T1 tumors generally respond better to treatment, and dogs with no metastasis have a median survival time of six to seven months.
Dogs with lymph node metastasis or metastasis to distant locations (liver, lungs or bones, for example) have a median survival time of two to three months.
If the prostate gland is involved, the prognosis worsens. The prognosis also worsens if the dog is young.
If left untreated, TCC can cause significant pain and loss of quality of life; a urinary system obstruction is also possible. We do not have any statistics to tell us the median survival time for dogs left untreated; my guess would be that these factors would limit life to a couple of months. The irritation and pain of this illness is hard for your dog and his owner to bear.
There are three goals for treating TCC: to make the dog more comfortable, to control the primary mass, and to prevent or delay metastasis.
Surgery is usually the first treatment used, although not curative for bladder TCC because it is usually impossible to completely remove (excise) a bladder tumor that is not caught very early. The trigone, where most bladder tumors develop, is a complex area of urinary tubes and nerves, making it very difficult to perform an aggressive surgery and achieve clean margins. It can be hard for any surgeon to determine which tissue is normal and which is not, by sight alone. Many dogs also have microscopic multifocal lesions; these microscopic cancerous or precancerous cells can occur even in normal bladder tissue. For this reason TCC recurrence is very common, even when a biopsy indicates clean margins.
Why do surgery, if it doesn’t help to cure TCC? Because surgery can debulk (reduce the size of) tumors that may otherwise cause an obstruction, and it can decrease the tumor burden in the bladder, giving your dog less pain and more time. Surgery also has the potential to make chemotherapy more effective.

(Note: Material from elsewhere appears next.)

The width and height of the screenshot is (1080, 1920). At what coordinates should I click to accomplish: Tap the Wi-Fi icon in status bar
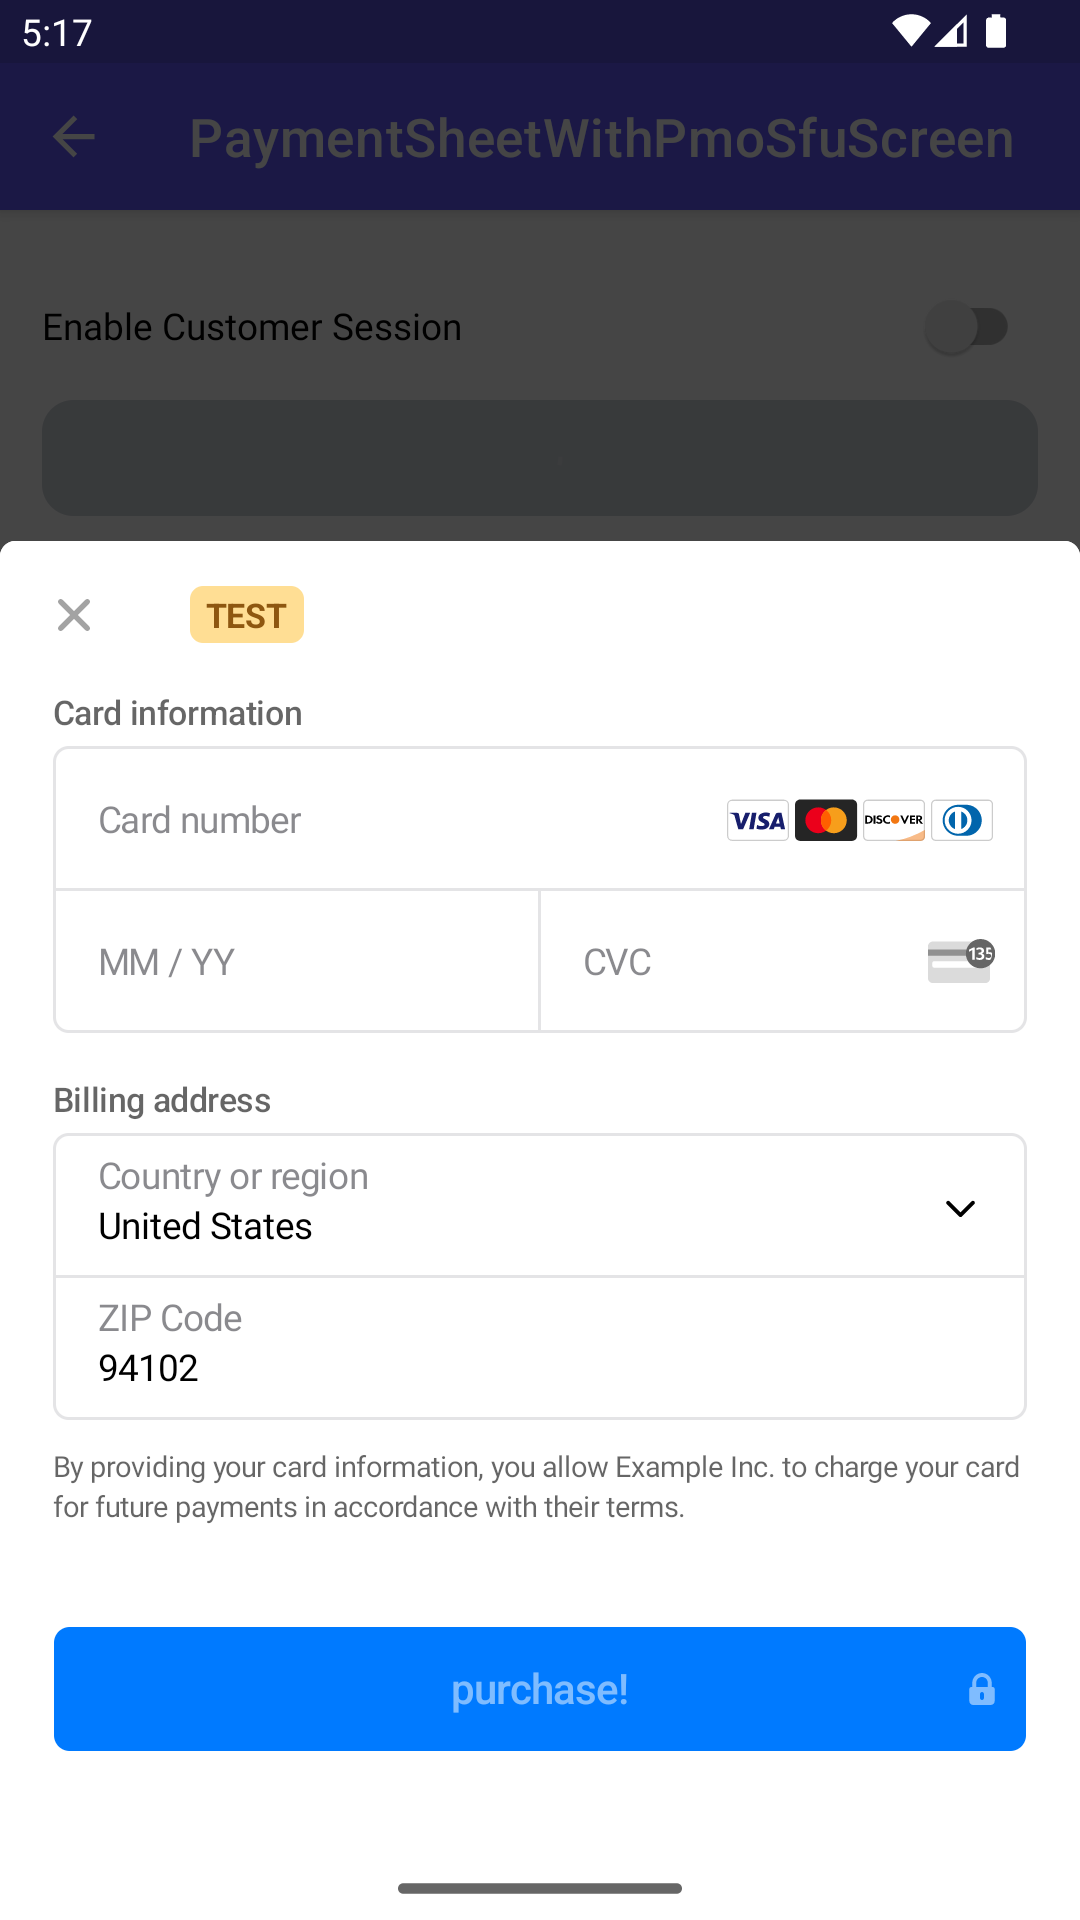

Dogs treated with surgery alone live only three to four months, because TCC tends to recur and is highly metastatic. Adding post-surgical chemotherapy treatments can prevent recurrence, prevent or delay metastasis, and extend survival times.
The most common protocols use mitoxantrone combined with the NSAID piroxicam, which extends survival times to twelve to fourteen months. About twenty percent of afflicted dogs respond to protocols that use piroxicam alone; these dogs experience a six to seven month median survival time and an overall good quality of life. Piroxicam is an NSAID, so it can cause stomach ulceration when used over the long-term, which is why I recommend giving misoprostol throughout treatments to protect the stomach.
While mitoxantrone and piroxicam protocols are considered the standard of care, there are other chemotherapy protocols, which use doxorubicin and platinum-based drugs, such as carboplatin and cisplatin. Carboplatin is safer for the kidneys than cisplatin, and dogs respond better when it is combined with piroxicam. The opposite is true for cisplatin – all NSAIDs, including piroxicam, worsen kidney toxicity when they are used with cisplatin, so, be careful not to give anti-inflammatories when your dog is on cisplatin (the use of any platinum-based drug requires careful monitoring). These protocols are likely to evolve as other chemotherapy drugs (such as vinblastine) are evaluated.